Diagnosing an Esophageal Spasm

Having Esophageal Spasm can be very troublesome and annoying. Apart from the difficulties that you may experience, it also comes with chest pain which can be misled as a symptom of heart attack.

The most common signs and symptoms that may initially present with an Esophageal Spasm are the following:

–       Chest pain radiating to the back, arms, neck and shoulders;

–       Difficulty and pain upon swallowing food and beverages;

–       A feeling of a stuck food particle in the center of your chest.

The moment you feel any of these symptoms, submit yourself to a hospital.

Diagnosis of the Disease

X-Ray. There are a number of confirmatory tests for this disorder and the most common of all is x-ray. Performing an x-ray allows the physician to see the physical appearance of your esophagus and in one type of Esophageal Spasm, the esophagus has a distinct corkscrew appearance.

Barium Swallow. A Barium Swallow or Upper GI Series may also be performed. You may be asked to consume a Barium containing solution so that once you have been x-rayed, the inside contents of your chest, and especially the esophagus will be more defined.
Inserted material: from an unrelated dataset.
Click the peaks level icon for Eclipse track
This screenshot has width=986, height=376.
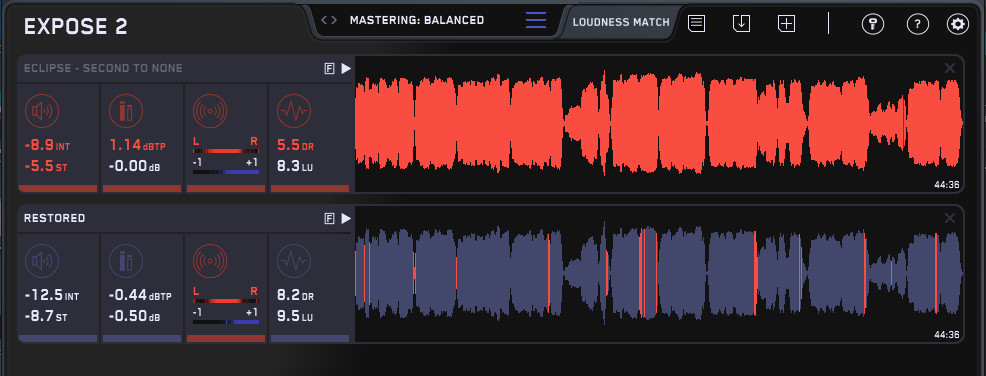(x=126, y=111)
This barium solution will be an opaque white solution which will have a chalky and bland taste. You have to consume the entire prescribed solution within the specified time.

After consuming the Barium Solution, you will be subject to X-Ray. The Barium will serve as a contrast agent so that the images that will be produced in the film will show a clearer view of the esophagus and the neighboring structures. After a barium swallow, drink plenty of water to get rid of the Barium solution inside Expect that you will have whitish stools for the next few hours and this is just normal.

Endoscopy. An endoscopy may also be done but this is less prioritized because it is an invasive procedure which entails a tube containing a fiber optic camera to be inserted into your mouth down into your esophagus to view the structure clearly through a monitor. You will be given anesthetic spray on your throat to facilitate the passage of the catheter into your throat up to the esophagus. Normally, an endoscopy should last for about no more than thirty minutes to one hour.

Tissue Biopsy. Along with Endoscopy, the physician may obtain some tissue samples to identify if there has been tissue damage due to acid reflux.

Esophageal Manometry. An esophageal manometry may be performed to measure the regularity of muscle contractions.

Also, there are some tests which may be done to rule out the possibility of more serious diseases that present with similar symptoms. A pH measurement may be performed to measure the acidic environment of the esophagus.

You may be advised to take in medications to relax your muscles, as well as take anti-GERD medications. In severe untreated cases, you may be advised to undergo some surgical procedures to correct this condition.

An Esophageal Spasm is a very concerning condition. Have yourself checked immediately to avoid further damage to your esophagus and also to avoid subsequent complications which may be brought about an unmanaged condition. Good luck on your battle against your esophageal spasm.